El filme está basado en la autobiografía de la propia Hamilton, toda una figura en el ámbito del surf. En el año 2004 y con apenas 13 años, la rubia protagonista perdió el brazo mientras surfeaba como resultado del ataque de un tiburón, pero regresó a casa con el firme propósito de superar sus limitaciones y convertirse en un ejemplo de lucha contra la adversidad.

Soul Surfer, al igual que cintas como The Blind Side, Acto de valor o incluso 127 horas -otra crónica del sufrimiento basada en hechos reales y con mutilación de por medio-, es una de esas producciones destinadas al público conservador y cristiano estadounidense. Sea lo que sea lo que esto signifique, tampoco me supone ningún reproche por sí mismo. McNamara obviamente no es Malick pero tampoco lo intenta, y disemina las citas bíblicas y los arrebatos trascendentales con eficacia, sin que la exaltación de valores como el coraje ante la adversidad, la vida en familia o el concepto de pequeña comunidad que recorren la espina dorsal del largometraje resulten incendiarios o solemnes, sino más bien formen parte de lo exótico y pintoresco del decorado.

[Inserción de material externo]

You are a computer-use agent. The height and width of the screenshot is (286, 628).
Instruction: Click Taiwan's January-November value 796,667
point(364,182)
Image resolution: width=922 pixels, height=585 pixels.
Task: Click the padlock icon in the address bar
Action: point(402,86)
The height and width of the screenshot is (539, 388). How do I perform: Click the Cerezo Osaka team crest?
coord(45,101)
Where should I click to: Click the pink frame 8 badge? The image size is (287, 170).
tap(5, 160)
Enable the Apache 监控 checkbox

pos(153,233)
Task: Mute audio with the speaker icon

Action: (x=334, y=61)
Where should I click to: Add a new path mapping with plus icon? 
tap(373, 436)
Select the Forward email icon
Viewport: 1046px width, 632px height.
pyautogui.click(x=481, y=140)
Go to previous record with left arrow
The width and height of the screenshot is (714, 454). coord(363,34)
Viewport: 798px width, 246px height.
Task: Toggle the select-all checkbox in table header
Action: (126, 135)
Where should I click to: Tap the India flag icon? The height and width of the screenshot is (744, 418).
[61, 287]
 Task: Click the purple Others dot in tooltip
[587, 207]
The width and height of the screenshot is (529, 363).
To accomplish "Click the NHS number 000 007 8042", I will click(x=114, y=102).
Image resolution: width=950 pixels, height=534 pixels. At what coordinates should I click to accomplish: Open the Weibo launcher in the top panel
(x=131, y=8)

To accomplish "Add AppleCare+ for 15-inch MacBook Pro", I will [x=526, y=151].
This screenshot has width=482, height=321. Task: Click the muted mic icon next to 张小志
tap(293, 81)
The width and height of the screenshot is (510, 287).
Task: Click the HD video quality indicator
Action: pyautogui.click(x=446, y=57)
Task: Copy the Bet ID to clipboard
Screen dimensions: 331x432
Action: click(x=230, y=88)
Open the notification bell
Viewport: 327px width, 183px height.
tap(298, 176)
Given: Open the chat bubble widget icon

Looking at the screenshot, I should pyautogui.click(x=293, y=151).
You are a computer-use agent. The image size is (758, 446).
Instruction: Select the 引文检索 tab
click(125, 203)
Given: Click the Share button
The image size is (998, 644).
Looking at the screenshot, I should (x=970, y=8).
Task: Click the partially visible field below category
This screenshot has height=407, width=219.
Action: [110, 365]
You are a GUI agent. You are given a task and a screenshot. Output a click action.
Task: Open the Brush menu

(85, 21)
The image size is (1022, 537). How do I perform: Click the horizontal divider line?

Lo que falla en la exaltación a la figura de Bethany Hamilton, y créanme que lo hace bastante, es la falta de detalles a la hora de retratar a la pulcra heroína, a quien -tal y como se describe en el largometraje- le faltaron minutos para apuntarse a un nuevo campeonato regional de surf nada más salir del hospital. McNamara no se molesta en matizar la probable odisea física y mental de la protagonista, y en definitiva, su progreso deportivo, salvo un par de pinceladas eficaces (ese instante ante el espejo en el hospital, adornado con la partitura del gran Carter Burwell). Y a raíz de esa loa demasiado evidente, la emoción disminuye. No obstante, la puesta en escena resulta lo bastante animada como para cumplir el expediente de un drama de andar por casa, decorado –eso sí- por las presencias de Dennis Quaid y Helen Hunt, el exótico escenario y, en definitiva, una factura que ayuda a aguantar si somos de paladar poco exigente.